Lactobacillus porci is a species of bacteria that falls within the Lactobacillus genus. Species within this genus are typically facultative anaerobes, gram-positive rods, non-spore forming, and are able to produce lactic acid from fermentation of glucose. The species of bacteria is located primarily in guts of mammals and insects.

Lactobacillus porci was first discovered in Korea from a pig's small intestine. Scientists used phenotypic and phylogenetic analysis in order to determine the identity of the strain, SG816. The segment of the intestine was suspended into a sodium chloride dilution and then cultured onto de Man, Rogosa, and Sharpe (MSR) agar. The plate was incubated and grown under anaerobic conditions. One convex, ivory colony was formed and then used for DNA extraction to amplify the sequences using 16s rRNA. The product was then compared to other species DNA with phylogenetic trees.

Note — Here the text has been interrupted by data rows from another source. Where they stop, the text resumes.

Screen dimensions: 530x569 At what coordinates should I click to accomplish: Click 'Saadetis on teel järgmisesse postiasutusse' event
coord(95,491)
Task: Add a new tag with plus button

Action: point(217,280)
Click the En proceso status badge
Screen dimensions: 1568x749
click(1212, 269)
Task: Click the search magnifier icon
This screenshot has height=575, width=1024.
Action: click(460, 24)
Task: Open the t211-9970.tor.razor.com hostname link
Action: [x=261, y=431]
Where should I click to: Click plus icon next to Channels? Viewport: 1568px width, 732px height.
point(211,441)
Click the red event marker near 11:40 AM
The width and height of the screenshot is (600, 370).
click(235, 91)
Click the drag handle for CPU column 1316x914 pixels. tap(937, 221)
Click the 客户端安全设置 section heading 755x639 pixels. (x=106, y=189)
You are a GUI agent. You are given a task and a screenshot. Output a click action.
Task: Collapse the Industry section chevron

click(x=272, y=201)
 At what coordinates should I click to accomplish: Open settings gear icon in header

The phylogenetic trees indicated that L. porci is closely related to several Lactobacillus strains. The most closely related strains are  Lactobacillus delbrueckii subsp. bulgaricus, Lactobacillus delbrueckii subsp. indicus, and Lactobacillus delbrueckii. Scientists were also able to determine that L. porci had its own lineage, indicating that it is a novel species.

Overall, L. porci is gram-positive rods, non-motile, catalase negative, non-spore forming, anaerobic, and d-lactic acid producing species.